The main idea behind this work is that, as fundamental as software architecture is, it shouldn’t be considered a separate activity on the whole software life cycle, either to be performed by an isolated group or individual, or to be conceived in a separate phase from the majority of the construction process.

Following the main ideas of iterative and incremental development on the Agile paradigm, my thesis is that the best software architecture for a given project emerges as the rest of the projects goes on, and that there are concrete practices and techniques that support the incremental design of the architecture together with the rest of the application, allowing for late but safe refinement whenever needed.

The main ideas in this book come mostly from other people, mixed and matched by me within a few different initiatives, including an early Software Architecture Seminar; a few years teaching Software Architecture at Universidad de Palermo, in Buenos Aires; a paper written together with my friend Diego Fontdevila for the late Architecture Journal; and the Agile Architecture Workshop I frequently facilitate at Kleer, my current company, which is constantly evolving, probably more than ever during the writing of this book.

Beside all this theoretical or conceptual sources, this work tries to distill the experience of a couple decades designing architectures from different types of applications on heterogeneous technologies and platforms, in several different industries, either as the main architect, part of a team, or as an external consultant or advisor. As usual, the most interesting ideas came from committing horrible mistakes.

Chapter 1: Agile & Software Architecture

Software development is a pretty new discipline. It started in theory with Charles Babbage and his Differential Engine, and Lady Augusta Ada Byron, Countess of Lovelace, becoming the first programmer in history, although she never had the actual computer to execute her programs!

From these early days to Word War II, computing turned from theory to a mean to push mathemathics to a larger scale, and remained as an academic endeavor until the early 50’s, with the Univac. Later that decade IBM starts producing their first commercials computers and programmers start spreading from mathematicians to engineers, and a new species was born: the homo-nerdus, also known as “computer programmer”.

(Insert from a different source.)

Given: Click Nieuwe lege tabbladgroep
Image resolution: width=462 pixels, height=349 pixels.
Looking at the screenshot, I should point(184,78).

Early programming methods were pretty much ad-hoc, and the cycle between coding and compilation could be measured in weeks, from punching the cards (which sometimes the coder could not do on her own) to submitting the batch of cards to the Computer’s Administrators and wait days to receive back a paper listing with the result run or just pages of error information.

As computers became popular in the corporate world and software applications got more complex, the need to stronger engineering practices appeared, and from 70’s to 90’s our industry exported ideas and processes from the previous engineering fields, from electronics to civil construction. The result introduced several problems, basically because programmers got subjected to controls and environments closer to blue-collar workers than designers, most of the time restricting innovation and creativity.

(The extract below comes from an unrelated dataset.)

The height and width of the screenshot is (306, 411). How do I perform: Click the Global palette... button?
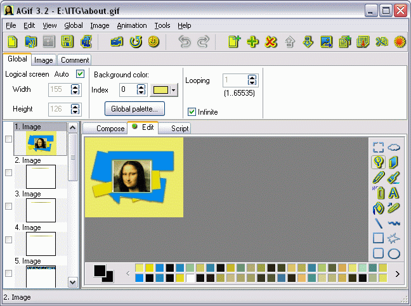[134, 109]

Agile software development crystalized at the start of the XXI century as a reaction to these prescriptive processes, putting the focus back in the non-repetitive side of programming, fostering relationships, team dynamics, collaboration outside of the technical roles, and maximizing feedback loops everywhere.

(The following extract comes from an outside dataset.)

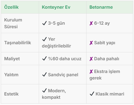
Task: Select the Özellik column header
Action: 11,7
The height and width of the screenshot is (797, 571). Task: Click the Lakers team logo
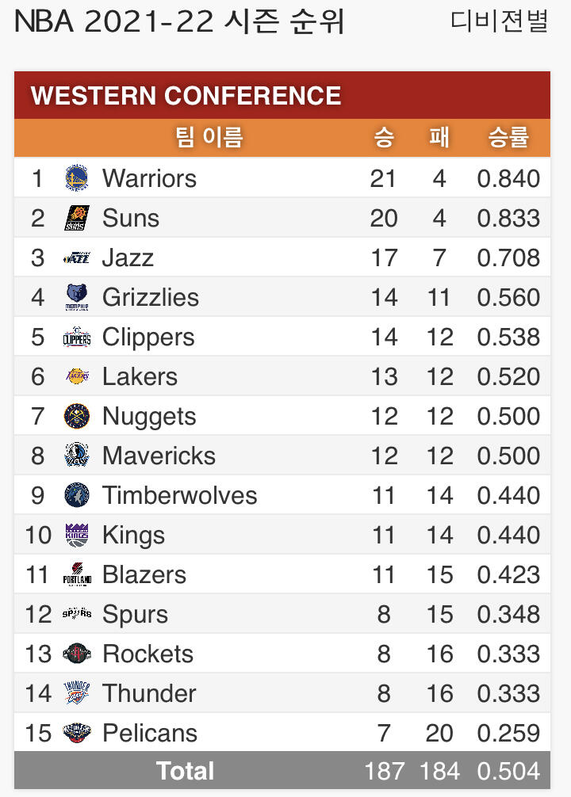tap(77, 376)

In the first part of this book I want to provide a short recap of its main topics, just to set expectations, boundaries and terminology I will use in the rest of the book, and as a pivot for further discussion.

First I will review the Agile paradigm from the values and principles and the practices in he most common frameworks like Scrum and Extreme Programming, its Lean cousin Kanban, and then what I understand as the meta-model behind Agile.

Then I will do the same with Software Architecture, focusing mostly in the type of Architecture I will refer to in this book, and pointing to connected disciplines.

Lastly I want to present my view of the main challenges Software Architecture face on Agile teams, projects and organizations, and provide a short overview of the different approaches I present about this topic during the rest of the book.

Acknowledgements

This book is still a work in progress, but luckily I’m not alone. I want to thank several friends who helped me come to the ideas I’m compiling here, and also the ones helping me during writing, by providing feedback about concepts, grammar even my style and humor (or lack of thereof).

I have to thank first Diego Fontdevila who wrote with me the paper where I started writing down the ideas and experiences I gathered over the previous ten years (Software Architecture in the Agile Life Cycle, Architecture Journal #23).

Several years before the paper, I worked and taught Software Architecture with Diego González and Juan Ladetto, whose insights and ideas were really influential in many of my choices and research.

Also, I feel in debt with Ted Neward, whose book “Effective Enterprise Java” had a huge impact in the way I see the field beyond any technology, and of course, because he started the idea of Architectural Katas, which I later adopted and customized to run in several events and also as part of my workshops.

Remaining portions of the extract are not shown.